Flavodoxins (Fld) are small, soluble electron-transfer proteins.[1] [2] Flavodoxins contains flavin mononucleotide as prosthetic group. The structure of flavodoxin is characterized by a five-stranded parallel beta sheet, surrounded by five alpha helices.[3] They have been isolated from prokaryotes, cyanobacteria, and some eukaryotic algae.
Originally found in cyanobacteria and clostridia, flavodoxins were discovered over 50 years ago.[4] These proteins evolved from an anaerobic environment, due to selective pressures. Ferredoxin, another redox protein, was the only protein able to be used in this manner. However, when oxygen became present in the environment, iron became limited. Ferredoxin is iron-dependant as well as oxidant-sensitive. Under these limited iron conditions, ferredoxin was no longer preferred. Flavodoxin on the other hand is the opposite of these traits, as it is oxidant-resistant and has iron-free isofunctional counterparts. Therefore, for some time flavodoxin was the primary redox protein. Now however, when ferredoxin and flavodoxin are present in the same genome, ferredoxin is still used but under low iron conditions, flavodoxin is induced.[5]

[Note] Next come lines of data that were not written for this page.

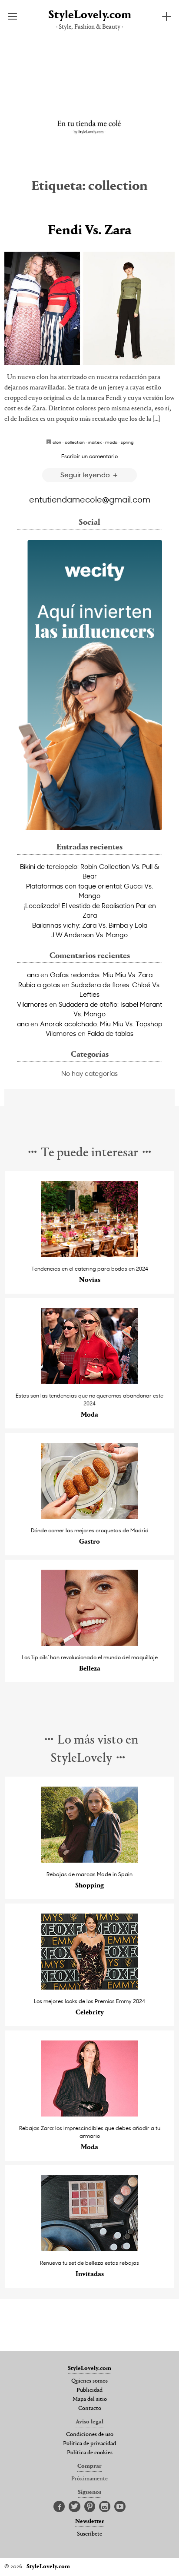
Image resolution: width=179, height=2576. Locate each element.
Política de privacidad (89, 2444)
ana (33, 974)
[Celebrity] (89, 1987)
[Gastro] (89, 1516)
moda (111, 442)
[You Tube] (120, 2507)
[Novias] (89, 1254)
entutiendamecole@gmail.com (89, 499)
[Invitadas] (89, 2249)
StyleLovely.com (89, 15)
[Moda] (89, 1381)
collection (75, 442)
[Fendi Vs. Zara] (89, 308)
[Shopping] (89, 1860)
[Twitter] (74, 2507)
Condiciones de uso (89, 2435)
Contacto (89, 2409)
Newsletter (89, 2522)
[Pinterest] (89, 2507)
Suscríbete (89, 2534)
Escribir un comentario (89, 456)
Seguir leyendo (86, 474)
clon (57, 442)
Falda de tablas (110, 1033)
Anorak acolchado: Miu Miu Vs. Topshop (101, 1023)
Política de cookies (90, 2453)
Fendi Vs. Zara (89, 231)
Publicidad (89, 2390)
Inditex (95, 442)
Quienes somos (89, 2381)
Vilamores (32, 1004)
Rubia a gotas (39, 984)
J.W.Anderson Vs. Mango (89, 934)
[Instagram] (105, 2507)
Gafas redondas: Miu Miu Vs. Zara (101, 974)
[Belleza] (89, 1643)
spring (127, 442)
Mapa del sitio (90, 2399)
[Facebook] (59, 2507)
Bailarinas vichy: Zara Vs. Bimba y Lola (89, 925)
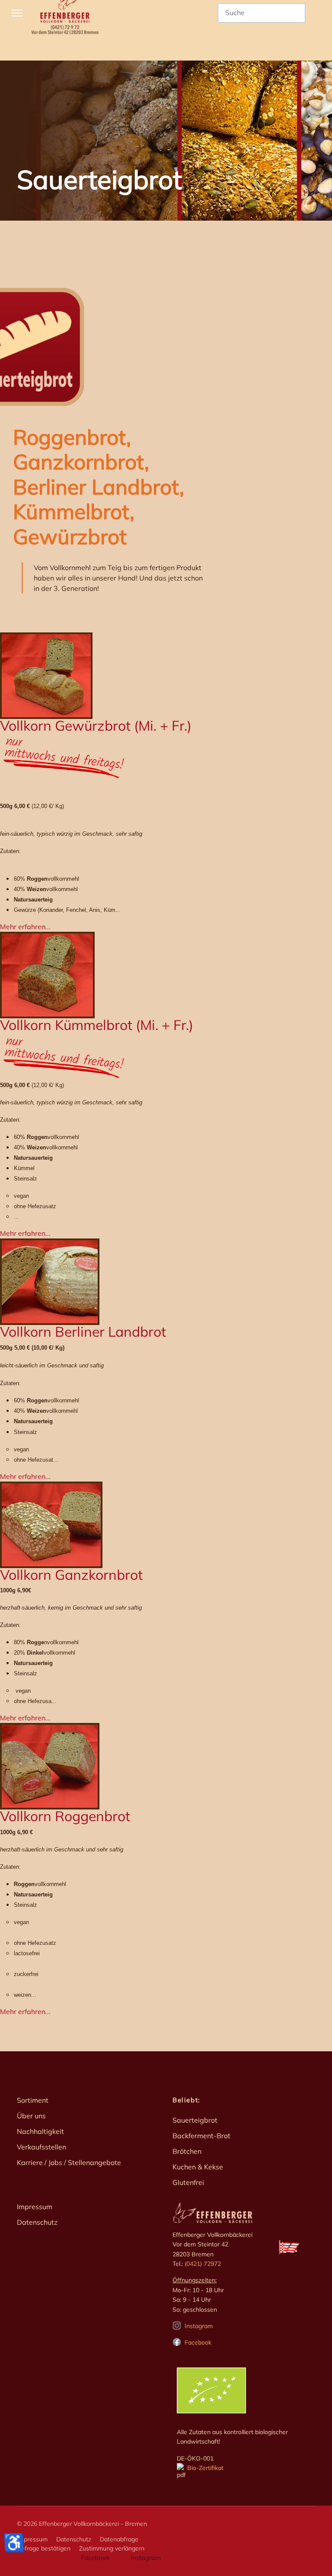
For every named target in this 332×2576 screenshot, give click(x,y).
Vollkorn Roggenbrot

Three forms of flavodoxin exist: Oxidized, (OX) semiquinone, (SQ) and hydroquinone (HQ). While relatively small (Mw = 15-22 kDa),[6] flavodoxins exist in "long" and "short" chain classifications. Short chain flavodoxins contain between 140 and 180 amino acid residues,[4] while long chain flavodoxins include a 20 amino acid insertion into the last beta-strand. These residues form a loop which may be used to increase the binding affinity of flavin mononucleotide as well as assist in the formation of folded intermediates. However, it is still not certain what the loops true function is. In addition, the flavin mononucleotide is non-covalently bound to the flavodoxin protein and works to shuttle electrons.[4] [5]
Heliobacter pylori (Hp), the most prevalent human gastric pathogen, requires flavodoxins in its essential POR (pyruvate oxidoreductase enzyme complex) [7] used in pyruvate decarboxylation. Most flavodoxins have a large hydrophobic residue such as tryptophan near the FMN, but Hp has an alanine residue instead, allowing for a pocket of solute to form. Current research is being done to identify non toxic, Hp specific flavodoxin inhibitors for the purpose of treating infection.[8]
Flavodoxins require a highly negative redox potential to be active. The semiquinone conformation is stabilized by a hydrogen bond to the N-5 position of the flavin. This bond, as well as a common tryptophan residue near the binding site, aid in lowering SQ reactivity. The hydroquinone form is forced into a planar conformation, destabilizing it.[9] Electron transfer occurs at the dimethylbenzene ring of the FMN.
In cyanobacteria such as Nostoc sp., flavodoxins are heterocyst-specific,[10] and used in photosystem 1 to deliver electrons to nitrogenase, as well as reducing N2 and NADP+, nitrogen fixation and H2 formation.